Industry officials are seeking the go-ahead for a project to transform over 140 rai of government land in Phuket into a world-leading medical hub. The project is budgeted at 3 – 4 billion baht, depending on which report you read. Kitkong Tantijaraswarodom, from the Federation of Thai Industries, believes the development of a medical and wellness hub in the sub-district of Mai Khao, north Phuket, will help revive the southern island’s battered economy. Phuket has become increasingly reliant on a steady flow of tourists over the past 2 decades.

The southern division of the FTI covers Phuket, Krabi, Phang Nga, Nakhon Si Thammarat, Trang, Patthalung, Surat Thani, Ranong, Satun, Chumphon, and Songkhla.

“The FTI will ask the government to green-light the project during the scheduled mobile cabinet meeting on the island on November 3.”

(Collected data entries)

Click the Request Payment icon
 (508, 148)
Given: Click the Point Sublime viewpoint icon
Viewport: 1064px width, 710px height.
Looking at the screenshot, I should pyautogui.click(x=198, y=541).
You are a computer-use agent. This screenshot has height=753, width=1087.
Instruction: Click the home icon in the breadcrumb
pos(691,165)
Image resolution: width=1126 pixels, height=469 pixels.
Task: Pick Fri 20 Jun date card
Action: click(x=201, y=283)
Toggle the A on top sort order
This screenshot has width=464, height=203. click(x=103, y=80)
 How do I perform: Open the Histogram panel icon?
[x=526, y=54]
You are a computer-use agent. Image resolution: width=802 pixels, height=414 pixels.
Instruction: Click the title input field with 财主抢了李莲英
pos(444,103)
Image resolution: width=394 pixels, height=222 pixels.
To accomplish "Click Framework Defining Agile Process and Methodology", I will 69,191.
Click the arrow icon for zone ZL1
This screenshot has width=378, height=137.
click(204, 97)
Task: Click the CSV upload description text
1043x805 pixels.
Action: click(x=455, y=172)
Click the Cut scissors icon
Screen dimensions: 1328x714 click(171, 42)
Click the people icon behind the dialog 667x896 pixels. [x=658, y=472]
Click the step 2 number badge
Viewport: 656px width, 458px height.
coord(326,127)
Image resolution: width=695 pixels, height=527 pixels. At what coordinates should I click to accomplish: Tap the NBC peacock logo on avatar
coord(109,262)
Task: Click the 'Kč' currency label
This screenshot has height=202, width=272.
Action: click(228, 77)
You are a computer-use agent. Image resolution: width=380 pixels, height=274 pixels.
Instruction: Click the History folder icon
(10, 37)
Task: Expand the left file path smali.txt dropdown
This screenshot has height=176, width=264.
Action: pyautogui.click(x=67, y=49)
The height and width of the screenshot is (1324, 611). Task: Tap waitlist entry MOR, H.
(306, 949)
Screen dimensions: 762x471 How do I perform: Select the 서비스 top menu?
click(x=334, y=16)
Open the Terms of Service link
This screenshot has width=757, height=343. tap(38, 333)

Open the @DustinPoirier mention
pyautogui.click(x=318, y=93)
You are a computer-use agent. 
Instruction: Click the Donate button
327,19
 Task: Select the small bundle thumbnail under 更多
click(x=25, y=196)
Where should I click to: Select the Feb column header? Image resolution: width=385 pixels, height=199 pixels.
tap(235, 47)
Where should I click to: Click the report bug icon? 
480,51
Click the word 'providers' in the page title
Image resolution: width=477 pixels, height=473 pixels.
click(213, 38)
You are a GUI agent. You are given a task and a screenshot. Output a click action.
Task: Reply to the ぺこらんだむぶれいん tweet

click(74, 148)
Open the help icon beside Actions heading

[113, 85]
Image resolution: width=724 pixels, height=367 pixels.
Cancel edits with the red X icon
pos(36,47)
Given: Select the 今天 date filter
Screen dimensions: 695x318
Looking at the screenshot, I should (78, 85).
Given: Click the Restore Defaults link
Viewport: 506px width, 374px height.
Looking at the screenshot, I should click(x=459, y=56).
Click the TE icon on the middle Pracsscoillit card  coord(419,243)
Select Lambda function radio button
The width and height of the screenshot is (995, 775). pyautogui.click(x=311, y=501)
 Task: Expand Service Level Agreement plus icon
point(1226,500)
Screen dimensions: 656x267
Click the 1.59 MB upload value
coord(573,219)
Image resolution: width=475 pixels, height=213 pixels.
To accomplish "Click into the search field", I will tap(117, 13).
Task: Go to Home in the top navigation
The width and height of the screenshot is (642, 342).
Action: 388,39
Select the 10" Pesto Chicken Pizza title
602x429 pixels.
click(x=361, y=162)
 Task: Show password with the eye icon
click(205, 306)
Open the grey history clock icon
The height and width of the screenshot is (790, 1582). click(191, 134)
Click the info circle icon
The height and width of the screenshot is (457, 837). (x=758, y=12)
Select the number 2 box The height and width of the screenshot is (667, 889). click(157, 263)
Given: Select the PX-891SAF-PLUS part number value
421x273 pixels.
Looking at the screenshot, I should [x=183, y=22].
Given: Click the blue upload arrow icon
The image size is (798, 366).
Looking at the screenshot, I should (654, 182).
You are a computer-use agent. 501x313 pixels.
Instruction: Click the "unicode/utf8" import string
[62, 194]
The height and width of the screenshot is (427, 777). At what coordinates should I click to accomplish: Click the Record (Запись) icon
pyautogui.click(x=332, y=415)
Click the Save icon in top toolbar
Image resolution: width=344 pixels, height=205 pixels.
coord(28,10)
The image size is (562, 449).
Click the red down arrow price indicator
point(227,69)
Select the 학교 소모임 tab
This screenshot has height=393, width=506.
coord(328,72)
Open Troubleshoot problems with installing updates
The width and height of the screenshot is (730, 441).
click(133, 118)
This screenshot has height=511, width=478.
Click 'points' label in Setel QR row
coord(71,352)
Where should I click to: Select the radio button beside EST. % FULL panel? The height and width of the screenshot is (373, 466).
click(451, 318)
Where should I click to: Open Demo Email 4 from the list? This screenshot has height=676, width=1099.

- TASK A
Transcribe everything in the Phuket medical hub article from "Industry officials are" down to "past 2 decades.".
- TASK B
Pick up the Phuket medical hub article after its final sentence and continue it.

- TASK OUTPUT A
Industry officials are seeking the go-ahead for a project to transform over 140 rai of government land in Phuket into a world-leading medical hub. The project is budgeted at 3 – 4 billion baht, depending on which report you read. Kitkong Tantijaraswarodom, from the Federation of Thai Industries, believes the development of a medical and wellness hub in the sub-district of Mai Khao, north Phuket, will help revive the southern island’s battered economy. Phuket has become increasingly reliant on a steady flow of tourists over the past 2 decades.

- TASK OUTPUT B
Kitkong says businesspeople in the south are anxious for the government to approve the project, which will provide both locals and foreign medical tourists with state-of-the-art medical care. The facility is expected to include long-term care, hospice and rehabilitation services, in addition to a dental hospital, sports therapy centre, and a medical training school for doctors, nurses, pharmacists and medical laboratory scientists.

The chair of the FTI’s southern chapter is also calling on officials to provide small and medium-sized businesses with additional support, in the form of access to loans, in order to deal with cash shortages.

“In the short term, the FTI wants the government to help SMEs, especially those in the tourism sector.”